Work instructions: Copy word for word the part of the sermon page below that runs from "Recently I have" up to and including "even church groups.".

##### Document passage #####

Twenty-Third Sunday after Pentecost
October 27, 2002
The Gospel: Matthew 22:34-46
Sermon: "Love is Forgiveness"
The Rev. William D. Oldland

The Gospel:

When the Pharisees heard that he had silenced the Sadducees, they gathered together, and one of them, a lawyer, asked him a question to test him. "Teacher, which commandment in the law is the greatest?" He said to him, "'You shall love the Lord your God with all your heart, and with all your soul, and with all your mind.' This is the greatest and first commandment. And a second is like it: 'You shall love your neighbor as yourself.' On these two commandments hang all the law and the prophets." Now while the Pharisees were gathered together, Jesus asked them this question: "What do you think of the Messiah? Whose son is he?" They said to him, "The son of David." He said to them, "How is it then that David by the Spirit calls him Lord, saying, 'The Lord said to my Lord, "Sit at my right hand, until I put your enemies under your feet'"? If David thus calls him Lord, how can he be his son?" No one was able to give him an answer, nor from that day did anyone dare to ask him any more questions.

Matthew 22:34-46


Love is Forgiveness

Twenty-third Sunday after Pentecost - October 27, 2002

Recently I have felt caught in the middle, even swamped by the enormous amount of election ads on TV and radio. It is not the fact that the politicians use the medium heavily. It is the manner in which they use the ads. Most of the ads seem to tell me what is wrong with the opposing candidate without giving me the position of the candidate who promoted the ad. Since many of the candidates are utilizing this type of ad I feel caught in the middle. I feel caught between the issues and I am not even sure what the candidates profess. Have you ever felt yourself caught in a similar situation? Perhaps you feel caught by these ads like I do. Maybe you know of other instances where you have felt caught in the middle between two people or two groups of people over some issue? I have felt caught between family members, relatives, friends, and even church groups.

##### Given data #####

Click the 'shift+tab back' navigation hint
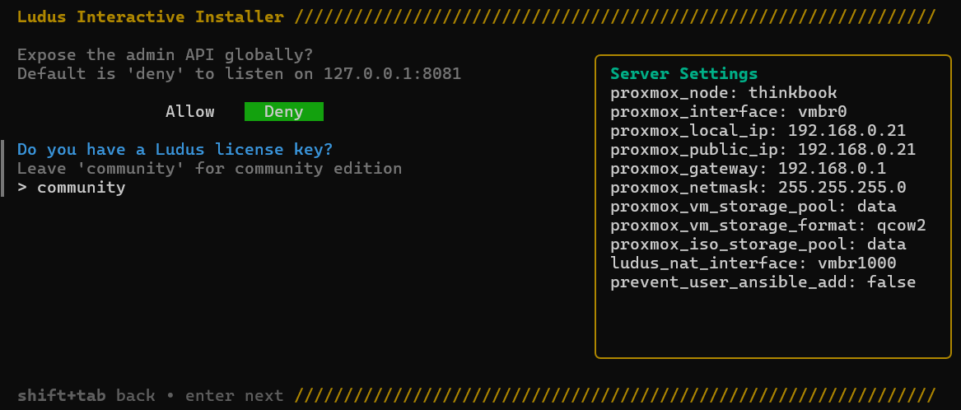click(x=86, y=396)
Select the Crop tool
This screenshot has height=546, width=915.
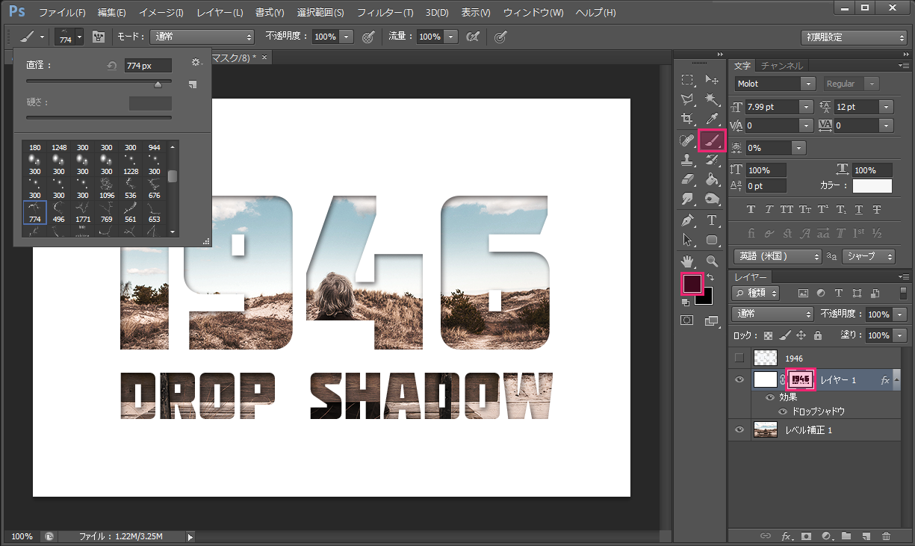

#####

The solution:
Recently I have felt caught in the middle, even swamped by the enormous amount of election ads on TV and radio. It is not the fact that the politicians use the medium heavily. It is the manner in which they use the ads. Most of the ads seem to tell me what is wrong with the opposing candidate without giving me the position of the candidate who promoted the ad. Since many of the candidates are utilizing this type of ad I feel caught in the middle. I feel caught between the issues and I am not even sure what the candidates profess. Have you ever felt yourself caught in a similar situation? Perhaps you feel caught by these ads like I do. Maybe you know of other instances where you have felt caught in the middle between two people or two groups of people over some issue? I have felt caught between family members, relatives, friends, and even church groups.